En este sentido, científicos argentinos se pronunciaron contra la introducción del trigo transgénico HB4, un transgénico de desarrollo 100% nacional que promete mejorar los rendimientos del trigo y optimizar la producción.

La noticia causo espanto en todos los portales, haciendo alusión a las sequias, el medio ambiente y el cambio climático. Como que si los transgénicos que actualmente se importan de Europa no tuvieran las mismas consecuencias.

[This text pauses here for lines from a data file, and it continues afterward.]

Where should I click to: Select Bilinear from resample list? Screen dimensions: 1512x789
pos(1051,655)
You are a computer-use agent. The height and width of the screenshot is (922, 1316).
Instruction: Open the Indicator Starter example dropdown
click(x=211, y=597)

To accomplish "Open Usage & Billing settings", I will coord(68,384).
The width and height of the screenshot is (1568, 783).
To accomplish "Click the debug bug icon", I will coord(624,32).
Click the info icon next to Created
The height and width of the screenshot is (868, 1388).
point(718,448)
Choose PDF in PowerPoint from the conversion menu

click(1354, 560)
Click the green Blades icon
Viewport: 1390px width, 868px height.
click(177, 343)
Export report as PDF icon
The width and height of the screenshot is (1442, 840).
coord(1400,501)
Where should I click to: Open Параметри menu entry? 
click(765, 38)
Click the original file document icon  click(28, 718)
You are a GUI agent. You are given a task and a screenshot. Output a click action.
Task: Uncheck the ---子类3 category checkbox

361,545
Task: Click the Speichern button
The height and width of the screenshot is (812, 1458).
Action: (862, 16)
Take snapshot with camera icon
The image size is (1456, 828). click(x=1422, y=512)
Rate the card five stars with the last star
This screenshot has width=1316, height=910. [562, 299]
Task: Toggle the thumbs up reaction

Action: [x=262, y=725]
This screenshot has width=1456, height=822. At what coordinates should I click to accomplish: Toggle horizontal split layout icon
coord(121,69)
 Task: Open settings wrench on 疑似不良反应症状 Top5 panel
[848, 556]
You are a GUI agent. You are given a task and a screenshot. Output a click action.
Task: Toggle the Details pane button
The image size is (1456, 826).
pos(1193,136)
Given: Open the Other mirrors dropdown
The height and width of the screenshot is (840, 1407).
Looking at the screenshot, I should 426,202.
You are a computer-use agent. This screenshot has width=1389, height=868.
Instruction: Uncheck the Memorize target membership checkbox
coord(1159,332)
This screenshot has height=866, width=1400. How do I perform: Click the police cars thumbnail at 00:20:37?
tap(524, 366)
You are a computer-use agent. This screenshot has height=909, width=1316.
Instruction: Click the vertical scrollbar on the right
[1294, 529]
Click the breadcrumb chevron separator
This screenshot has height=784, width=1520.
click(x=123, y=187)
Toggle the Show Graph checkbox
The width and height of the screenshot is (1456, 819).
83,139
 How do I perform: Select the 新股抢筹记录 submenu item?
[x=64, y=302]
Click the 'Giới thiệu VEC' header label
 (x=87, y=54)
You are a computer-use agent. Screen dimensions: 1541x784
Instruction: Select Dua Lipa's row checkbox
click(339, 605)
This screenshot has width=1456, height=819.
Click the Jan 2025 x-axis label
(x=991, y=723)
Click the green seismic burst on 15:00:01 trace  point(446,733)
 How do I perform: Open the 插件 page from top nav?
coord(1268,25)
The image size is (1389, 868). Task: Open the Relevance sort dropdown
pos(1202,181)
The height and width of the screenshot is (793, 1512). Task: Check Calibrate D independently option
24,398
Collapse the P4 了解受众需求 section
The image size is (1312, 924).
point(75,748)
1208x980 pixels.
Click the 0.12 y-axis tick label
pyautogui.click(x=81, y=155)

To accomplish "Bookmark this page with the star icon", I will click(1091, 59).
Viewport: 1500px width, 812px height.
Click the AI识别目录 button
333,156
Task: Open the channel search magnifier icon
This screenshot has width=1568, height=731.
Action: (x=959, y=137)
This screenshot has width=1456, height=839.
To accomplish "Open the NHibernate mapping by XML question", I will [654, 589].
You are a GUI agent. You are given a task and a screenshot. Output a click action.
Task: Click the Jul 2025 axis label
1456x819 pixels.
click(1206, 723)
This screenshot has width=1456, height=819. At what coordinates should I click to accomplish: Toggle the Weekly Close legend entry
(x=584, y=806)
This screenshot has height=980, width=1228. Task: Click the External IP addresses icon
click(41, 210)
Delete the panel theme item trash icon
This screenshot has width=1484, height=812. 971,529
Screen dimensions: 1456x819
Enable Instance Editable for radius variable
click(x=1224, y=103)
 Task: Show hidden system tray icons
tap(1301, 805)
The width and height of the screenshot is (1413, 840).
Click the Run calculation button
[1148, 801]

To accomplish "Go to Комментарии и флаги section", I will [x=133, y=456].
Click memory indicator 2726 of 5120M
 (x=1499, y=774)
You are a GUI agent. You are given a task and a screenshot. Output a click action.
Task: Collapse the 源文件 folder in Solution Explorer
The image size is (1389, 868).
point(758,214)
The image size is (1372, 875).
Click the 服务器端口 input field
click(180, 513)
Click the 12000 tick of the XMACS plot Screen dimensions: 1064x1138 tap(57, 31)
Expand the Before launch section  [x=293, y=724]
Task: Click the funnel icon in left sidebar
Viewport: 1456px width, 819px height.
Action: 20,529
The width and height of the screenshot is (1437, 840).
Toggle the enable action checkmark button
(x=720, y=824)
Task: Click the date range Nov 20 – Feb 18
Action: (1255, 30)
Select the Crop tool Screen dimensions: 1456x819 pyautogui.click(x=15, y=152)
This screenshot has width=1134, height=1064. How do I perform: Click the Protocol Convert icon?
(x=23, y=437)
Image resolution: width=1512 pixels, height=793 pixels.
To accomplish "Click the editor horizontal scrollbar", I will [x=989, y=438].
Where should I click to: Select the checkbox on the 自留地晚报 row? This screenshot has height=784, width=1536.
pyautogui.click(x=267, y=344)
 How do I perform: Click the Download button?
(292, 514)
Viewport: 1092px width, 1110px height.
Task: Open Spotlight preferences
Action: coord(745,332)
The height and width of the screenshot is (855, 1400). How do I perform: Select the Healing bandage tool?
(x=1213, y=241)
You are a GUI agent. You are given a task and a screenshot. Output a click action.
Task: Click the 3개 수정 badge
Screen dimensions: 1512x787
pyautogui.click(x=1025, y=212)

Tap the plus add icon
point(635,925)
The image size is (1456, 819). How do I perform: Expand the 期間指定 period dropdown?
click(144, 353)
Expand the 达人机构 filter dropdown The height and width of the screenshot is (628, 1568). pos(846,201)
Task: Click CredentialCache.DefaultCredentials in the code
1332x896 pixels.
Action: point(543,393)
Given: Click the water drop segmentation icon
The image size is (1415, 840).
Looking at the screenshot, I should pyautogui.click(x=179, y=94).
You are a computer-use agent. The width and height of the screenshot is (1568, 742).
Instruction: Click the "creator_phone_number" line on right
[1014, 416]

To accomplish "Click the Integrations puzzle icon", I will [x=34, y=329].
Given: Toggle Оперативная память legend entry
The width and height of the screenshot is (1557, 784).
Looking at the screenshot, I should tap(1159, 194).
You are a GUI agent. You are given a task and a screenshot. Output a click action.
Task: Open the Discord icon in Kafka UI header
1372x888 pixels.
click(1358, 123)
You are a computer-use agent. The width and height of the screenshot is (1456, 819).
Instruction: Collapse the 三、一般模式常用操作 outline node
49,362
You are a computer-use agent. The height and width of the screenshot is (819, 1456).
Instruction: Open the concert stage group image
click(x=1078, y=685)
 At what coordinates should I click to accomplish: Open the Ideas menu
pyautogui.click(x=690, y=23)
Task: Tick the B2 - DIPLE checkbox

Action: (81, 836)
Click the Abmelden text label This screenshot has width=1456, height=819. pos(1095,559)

Incluso, en proyectos sustentables como la represa hidroeléctrica que se quiere construir en Santa Cruz, que recibió importantes críticas del CONICET, que por medio de una carta abierta se opuso al proyecto por no tener en cuenta las necesidades del medio ambiente, pese a tratarse de un proyecto de energía sustentable que se realiza en una zona desértica. "Como investigadoras/es del CONICET queremos hacer un llamado a la responsabilidad y compromiso ético de los/las profesionales que integran las instituciones interpeladas en la elaboración de sus informes”, comenzaba la carta abierta que pedía suspender el proyecto energético ya que “el incremento de producción y consumo energético no son ya parámetros de bienestar”.
¿Los trabajadores para cuándo?
Siguiendo la lógica que se viene arrastrando hasta el día de hoy, pareciera que las instituciones no tienen un compromiso con el medio ambiente, sino que apuntan en contra de todo aquello que se puede producir empleando a trabajadores locales, beneficiando en todo momento a empresas trasnacionales y fomentando la importación de productos que se podrían fabricar localmente.

Si bien no es mi intención cargar contra el desarrollo sustentable, resulta imprescindible que los trabajadores desempleados y sus familias también comiencen a ser tenidos en cuenta a la hora de elegir los modelos de desarrollo futuros. Porque los trabajadores son más importantes que el acuerdo de parís, la huella ambiental y la agenda que imponen los países desarrollados.